Rav Yosef Leib Bloch had very clear views and he was a great and a powerful leader, which understandably led to his having opponents who opposed his opinion of this or that project, but the opposition was always expressed peaceably. This was something that the Rosh Yeshiva built into the yeshiva's very essence and that he also passed on to his son, Rav Eliyohu Meir.

The medrash (Shemos 39) tells us that when the Mishkan was set up, all the craftsmen brought the various vessels to Moshe Rabbenu and told him that they had been unsuccessful in erecting it. Only Moshe Rabbenu was able to get the Mishkan to remain standing.

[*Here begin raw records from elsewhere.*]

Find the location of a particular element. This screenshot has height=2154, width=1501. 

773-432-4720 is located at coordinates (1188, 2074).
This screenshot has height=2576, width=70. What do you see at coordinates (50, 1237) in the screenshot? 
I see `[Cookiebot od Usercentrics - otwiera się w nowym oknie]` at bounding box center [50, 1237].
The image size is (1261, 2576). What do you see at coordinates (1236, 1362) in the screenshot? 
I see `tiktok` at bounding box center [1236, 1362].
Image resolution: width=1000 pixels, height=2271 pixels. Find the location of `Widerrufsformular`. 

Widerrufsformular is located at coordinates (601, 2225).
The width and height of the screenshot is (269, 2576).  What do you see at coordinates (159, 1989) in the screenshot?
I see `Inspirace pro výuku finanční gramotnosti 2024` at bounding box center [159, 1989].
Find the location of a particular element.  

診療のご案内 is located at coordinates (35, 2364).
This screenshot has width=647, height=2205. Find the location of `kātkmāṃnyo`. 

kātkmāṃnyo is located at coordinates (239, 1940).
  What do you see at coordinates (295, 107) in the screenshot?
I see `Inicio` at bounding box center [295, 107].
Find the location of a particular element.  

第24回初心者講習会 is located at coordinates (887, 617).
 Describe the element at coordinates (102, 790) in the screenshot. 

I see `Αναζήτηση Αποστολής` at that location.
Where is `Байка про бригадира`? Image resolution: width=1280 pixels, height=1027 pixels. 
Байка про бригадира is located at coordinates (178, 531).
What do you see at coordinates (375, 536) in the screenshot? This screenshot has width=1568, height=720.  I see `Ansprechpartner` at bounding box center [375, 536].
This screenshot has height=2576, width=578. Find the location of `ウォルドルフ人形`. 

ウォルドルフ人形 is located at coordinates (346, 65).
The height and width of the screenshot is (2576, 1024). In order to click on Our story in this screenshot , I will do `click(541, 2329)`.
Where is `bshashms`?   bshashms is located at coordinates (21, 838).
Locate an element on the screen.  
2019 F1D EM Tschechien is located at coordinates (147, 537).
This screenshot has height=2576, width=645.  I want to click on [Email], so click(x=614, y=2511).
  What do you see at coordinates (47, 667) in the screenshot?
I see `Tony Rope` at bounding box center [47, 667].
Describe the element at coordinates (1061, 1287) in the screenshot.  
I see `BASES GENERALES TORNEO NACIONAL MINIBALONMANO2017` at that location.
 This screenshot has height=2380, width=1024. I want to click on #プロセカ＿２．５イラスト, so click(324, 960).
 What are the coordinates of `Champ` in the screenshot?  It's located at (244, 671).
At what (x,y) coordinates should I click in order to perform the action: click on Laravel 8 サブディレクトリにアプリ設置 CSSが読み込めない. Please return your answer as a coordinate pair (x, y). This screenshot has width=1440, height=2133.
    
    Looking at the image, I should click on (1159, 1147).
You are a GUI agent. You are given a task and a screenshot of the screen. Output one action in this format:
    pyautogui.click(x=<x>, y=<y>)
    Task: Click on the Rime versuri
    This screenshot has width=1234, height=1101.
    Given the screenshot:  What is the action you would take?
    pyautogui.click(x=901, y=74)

There are all kinds of people and ideas within Klal Yisroel, Rav Eliyohu Meir would say, but a great leader is needed to unite them all. Everyone knows how to make one of the vessels, using his individual strengths and powers but to bring all the strands together into one integral unit requires a Moshe Rabbenu.

There can be differing ideas and approaches within the Jewish people so long as it is understood that each idea is just one of the components that goes to make up the nation as a whole. No one who follows a particular ideology or belongs to one or another group — and we're only talking about those who follow the traditional Torah path — should think that they are the only ones that count or that only their leader's opinions are definitive and that he is the only one who speaks the truth.

In parshas Pinchas, Moshe Rabbenu asks that, "Hashem, G- d of the spirits" should appoint a man [to preside] over the community" (Bamidbor 27:16). Rashi explains that he requested Hashem to, "Appoint a leader over them who will tolerate each of them according to his individuality."

However, when Hashem tells him to "take to yourself Yehoshua . . . a man within whom there is spirit" (ibid. 18), Rashi comments, "as you asked, [someone] who can go counter to the spirit of each and every one." This seems to be contradictory. Going counter to the people's spirits means opposing them, while Moshe Rabbenu had asked for a leader who could tolerate each individual.

A Jewish leader needs to combine opposing qualities in the right measure. He needs to instruct the people to follow his path without being influenced or swayed by them. At the same time though, he must do so in a way that "tolerates each individual," leading each of them to the desired goal according to his individual capacity. He must not be overly strident, ignoring the character and opinions of each and every person as an individual.

As a mortal, Moshe Rabbenu stressed the human aspect of his request. Hakodosh Boruch Hu however, responded that it was right for things to be this way, so long as the leader knew how to "go counter to the spirit of each and every one," not being drawn after their opinions and giving in to them.

This was the type of leadership that Rav Eliyohu Meir demonstrated. When he spoke to others, he only made demands in areas that he himself had worked through and maintained the standards that he expected of them.